Data Collection processes and Cross-Checks
In an ideal world all data collected on patients undergoing surgery would be subject to an independent correction and validation – few units have this capability.
The most important data relates to cardiac surgical activity, surgeon identifier, case mix, and mortality and there should be absolutely robust systems for checking these. Records with which to compare and check this data will exist in various forms - existing paper database systems, parallel local IT systems, and HES data
Possible sources to check against are for example
1. Operating Theatre lists, theatre logbooks, considering emergencies not on
elective theatre lists, and allowing for cancelled patients
2. CICU logbook for activity, deaths.
3. Cardiac Surgery ward records for discharges, transfers and deaths
4. Hospital mortality database
5. Contracted/ commissioned surgical activity
6. Perfusion records
7. Regular departmental audit/review meeting X checked for activity and deaths.
These checks may be manual, or facilitated through X check features of relational databases, or other software e.g. Access.
Regular feedback is key to improving the accuracy and validation of the cardiac surgical database record from these independent sources.
It is essential that there is a regular report, at least monthly, circulated to unit consultants for individual validation and feedback. This should form part of the system for data quality monitoring and also feed into unit and hospital systems of quality assurance and governance, according to preset levels of minimum performance. This can be basis of the regular unit review/ audit programme, and is an important way of accurately presenting unit activity and outcome data on the website.

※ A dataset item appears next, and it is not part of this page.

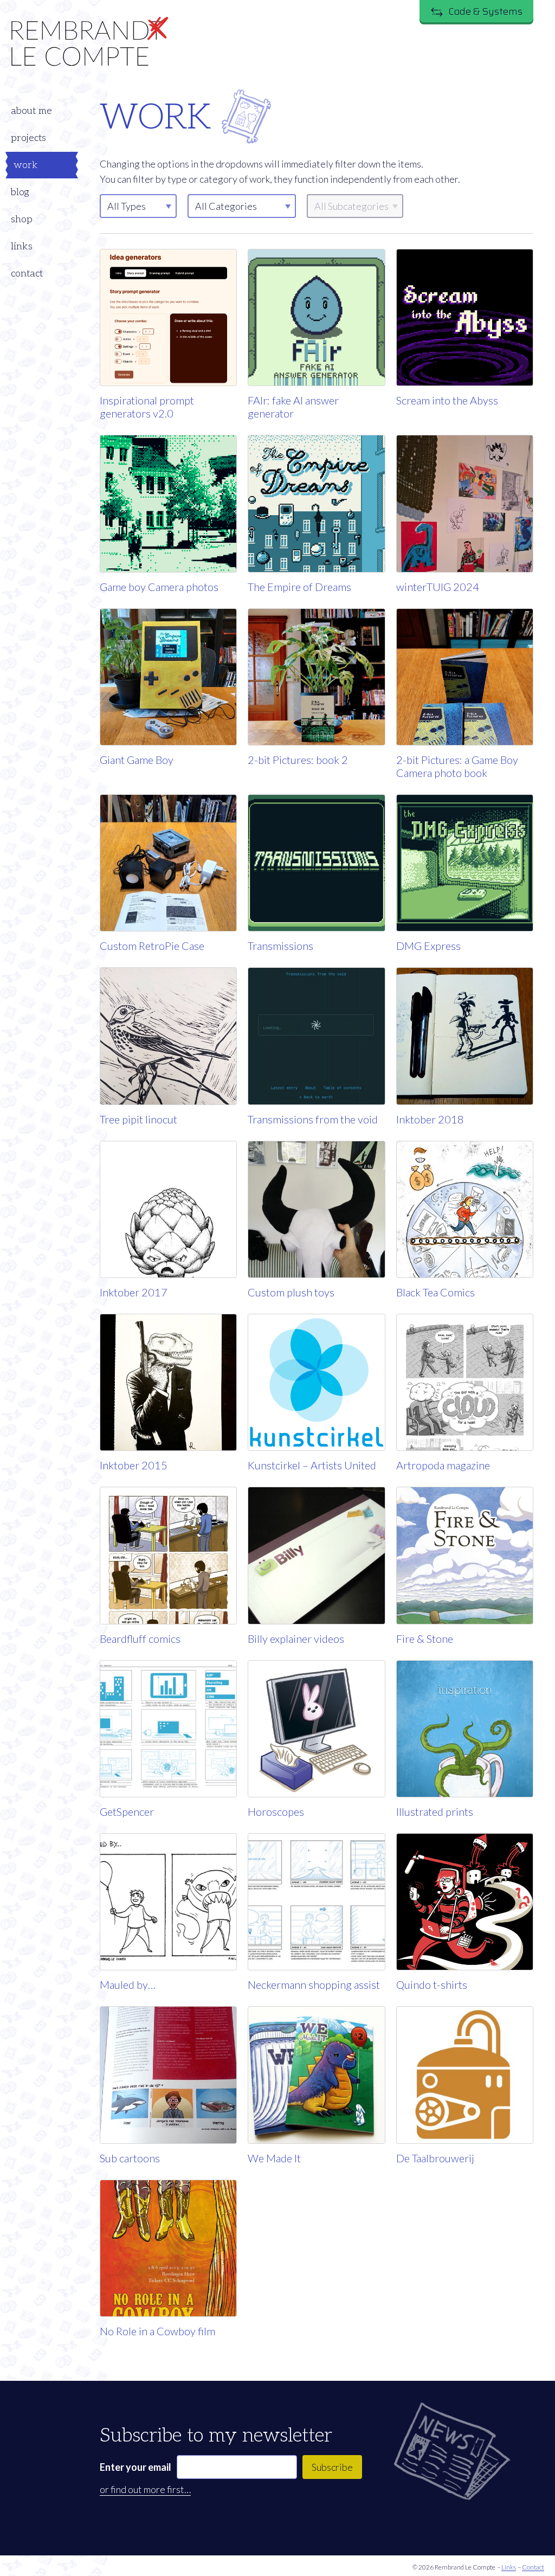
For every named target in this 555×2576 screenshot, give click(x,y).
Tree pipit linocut (138, 1119)
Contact (533, 2567)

There should be a regular in house notes validation exercise whereby a sample of notes is independently checked against the data base record.
CCAD
Data should be regularly downloaded to CCAD. The CCAD software runs a series of logic checks looking for flaws in dates of admission, discharge and operation or other issues. It will also highlight missing data.
For each unit, CCAD gives a table of discrepancies between ONS and tracked mortality data, the completeness of data for core variables, completeness of Euroscore fields, incidence of risk factors, and a data quality index. There is a comparison with equivalent “pooled” national data – this is a useful benchmark for individual units.
As important as submission of data to CCAD is the regular review of unit data on the CCAD database. This should be fed back to the contributing unit as a further check for accuracy and to promote confidence in the system.
CCAD for example gives the capacity to drill down to specific patient records to help validation processes, it has the ability to use ONS tracking to validate mortality, and illustrate long term survival. Audit leads and data managers and possibly all unit consultants should have access to CCAD software, this may further help units to improve the quality of their data.
Summary
The key to successful cardiac surgical data validation and management lies with the obsession, rigour and enthusiasm of the key members of the team. This leads to a culture of responsibility, and ownership of data and a corresponding pride in your unit’s outcomes.
This, of course, requires manpower and physical resource. Hopefully the data validation visits have been helpful in supporting the case for this investment.